[Interface element data]
<<<<
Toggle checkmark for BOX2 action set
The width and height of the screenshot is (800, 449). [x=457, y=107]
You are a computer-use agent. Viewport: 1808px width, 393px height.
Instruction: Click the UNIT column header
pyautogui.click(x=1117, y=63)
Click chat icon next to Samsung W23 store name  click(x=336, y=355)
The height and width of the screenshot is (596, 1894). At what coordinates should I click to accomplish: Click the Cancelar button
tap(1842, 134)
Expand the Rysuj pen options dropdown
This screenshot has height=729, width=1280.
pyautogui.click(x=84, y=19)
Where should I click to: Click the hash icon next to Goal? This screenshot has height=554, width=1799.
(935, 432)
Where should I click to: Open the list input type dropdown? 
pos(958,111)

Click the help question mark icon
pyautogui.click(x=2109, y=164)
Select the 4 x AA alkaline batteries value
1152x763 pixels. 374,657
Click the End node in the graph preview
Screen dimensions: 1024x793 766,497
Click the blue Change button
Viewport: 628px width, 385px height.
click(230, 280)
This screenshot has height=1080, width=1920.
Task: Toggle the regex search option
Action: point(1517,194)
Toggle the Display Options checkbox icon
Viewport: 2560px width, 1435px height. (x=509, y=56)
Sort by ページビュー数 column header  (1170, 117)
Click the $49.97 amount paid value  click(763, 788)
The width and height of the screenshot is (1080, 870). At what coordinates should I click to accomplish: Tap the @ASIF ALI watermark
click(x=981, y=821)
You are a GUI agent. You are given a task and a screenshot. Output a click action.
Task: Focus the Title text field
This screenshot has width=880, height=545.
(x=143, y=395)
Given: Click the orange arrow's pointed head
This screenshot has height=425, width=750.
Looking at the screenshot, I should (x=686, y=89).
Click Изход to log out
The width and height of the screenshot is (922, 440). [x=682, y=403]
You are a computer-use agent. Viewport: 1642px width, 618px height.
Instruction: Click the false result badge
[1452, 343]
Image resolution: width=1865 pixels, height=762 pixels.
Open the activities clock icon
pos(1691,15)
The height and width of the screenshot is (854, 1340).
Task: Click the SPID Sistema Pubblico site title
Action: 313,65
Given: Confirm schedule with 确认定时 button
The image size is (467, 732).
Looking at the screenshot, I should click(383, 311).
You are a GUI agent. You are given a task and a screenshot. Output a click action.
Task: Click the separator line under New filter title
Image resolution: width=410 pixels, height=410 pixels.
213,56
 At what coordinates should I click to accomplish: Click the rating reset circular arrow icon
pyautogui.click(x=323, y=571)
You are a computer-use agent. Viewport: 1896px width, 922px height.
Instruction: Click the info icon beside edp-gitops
>>>>
**GIVEN REQUEST**
Give the lines of the data from the one containing "Click the End node in the graph preview" through the one containing "Action: 313,65" as a JSON list of strings, one string per line, leaving out any blank lines.

**THE ANSWER**
[
  "Click the End node in the graph preview",
  "Screen dimensions: 1024x793 766,497",
  "Click the blue Change button",
  "Viewport: 628px width, 385px height.",
  "click(230, 280)",
  "This screenshot has height=1080, width=1920.",
  "Task: Toggle the regex search option",
  "Action: point(1517,194)",
  "Toggle the Display Options checkbox icon",
  "Viewport: 2560px width, 1435px height. (x=509, y=56)",
  "Sort by ページビュー数 column header  (1170, 117)",
  "Click the $49.97 amount paid value  click(763, 788)",
  "The width and height of the screenshot is (1080, 870). At what coordinates should I click to accomplish: Tap the @ASIF ALI watermark",
  "click(x=981, y=821)",
  "You are a GUI agent. You are given a task and a screenshot. Output a click action.",
  "Task: Focus the Title text field",
  "This screenshot has width=880, height=545.",
  "(x=143, y=395)",
  "Given: Click the orange arrow's pointed head",
  "This screenshot has height=425, width=750.",
  "Looking at the screenshot, I should (x=686, y=89).",
  "Click Изход to log out",
  "The width and height of the screenshot is (922, 440). [x=682, y=403]",
  "You are a computer-use agent. Viewport: 1642px width, 618px height.",
  "Instruction: Click the false result badge",
  "[1452, 343]",
  "Image resolution: width=1865 pixels, height=762 pixels.",
  "Open the activities clock icon",
  "pos(1691,15)",
  "The height and width of the screenshot is (854, 1340).",
  "Task: Click the SPID Sistema Pubblico site title",
  "Action: 313,65"
]